By late 1749, French ambassador to Constantinople Roland Puchot suggested that Mustafa be allowed to escape from Malta, while the French and Ottoman governments were also considering the possibility of setting up an exchange of Muslim slaves in Malta including Mustafa for Christian slaves held by the Ottomans. These negotiations fell through, and Mustafa finally left Malta on board a French ship bound for Constantinople on 13 March 1751.

== Later life ==
Mustafa's later life after returning to the Ottoman Empire is unclear, and several contradictory unverified rumours circulated on Malta in the months after his departure.
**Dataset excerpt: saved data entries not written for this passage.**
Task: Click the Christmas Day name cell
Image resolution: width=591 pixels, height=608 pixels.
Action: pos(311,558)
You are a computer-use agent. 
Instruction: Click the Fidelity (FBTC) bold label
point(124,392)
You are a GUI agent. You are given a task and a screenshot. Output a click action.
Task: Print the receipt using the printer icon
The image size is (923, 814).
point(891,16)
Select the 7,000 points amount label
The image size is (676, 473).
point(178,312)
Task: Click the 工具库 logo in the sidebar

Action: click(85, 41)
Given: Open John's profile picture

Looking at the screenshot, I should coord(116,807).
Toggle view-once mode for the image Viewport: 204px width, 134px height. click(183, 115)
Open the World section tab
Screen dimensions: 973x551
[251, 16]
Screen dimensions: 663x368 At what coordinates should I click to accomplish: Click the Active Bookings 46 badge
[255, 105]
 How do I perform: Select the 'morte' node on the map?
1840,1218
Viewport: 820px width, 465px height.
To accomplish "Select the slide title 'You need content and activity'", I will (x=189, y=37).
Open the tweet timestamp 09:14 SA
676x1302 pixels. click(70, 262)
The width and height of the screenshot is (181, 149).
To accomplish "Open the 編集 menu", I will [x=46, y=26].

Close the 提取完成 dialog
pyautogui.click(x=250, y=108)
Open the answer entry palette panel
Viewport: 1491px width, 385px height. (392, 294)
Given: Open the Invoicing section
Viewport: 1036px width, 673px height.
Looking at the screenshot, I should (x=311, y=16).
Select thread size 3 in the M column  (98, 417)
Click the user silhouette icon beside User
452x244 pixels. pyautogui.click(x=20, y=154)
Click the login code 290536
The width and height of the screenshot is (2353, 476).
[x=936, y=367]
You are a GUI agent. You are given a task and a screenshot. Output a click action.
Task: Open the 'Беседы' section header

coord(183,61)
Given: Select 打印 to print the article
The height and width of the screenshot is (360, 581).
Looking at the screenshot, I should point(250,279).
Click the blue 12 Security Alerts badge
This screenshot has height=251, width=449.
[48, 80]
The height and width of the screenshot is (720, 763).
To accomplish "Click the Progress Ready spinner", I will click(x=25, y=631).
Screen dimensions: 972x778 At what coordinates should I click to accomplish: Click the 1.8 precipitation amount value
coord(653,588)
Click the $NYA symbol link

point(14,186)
These include that he had been poisoned shortly after arriving in Constantinople, that he had been appointed to an inferior post as a governor in Tartary thus being banished from the Ottoman court, or that he and his brother had died of bubonic plague.

Some publications in 1752–1753 reported that Mustafa had been involved in the banishment of the Grand Vizier and that he had sought the office for himself with support from the Janissaries. His efforts were said to have been unsuccessful, resulting in his imprisonment in a castle on the Sea of Marmara, with some sources claiming that he ended up being strangled on the sultan's orders and that his body was discarded in the Black Sea.

Other sources from 1761 state that he was still alive at that point and that he had been offered a position within the Ottoman Navy, while another source suggests that he had died by May 1763.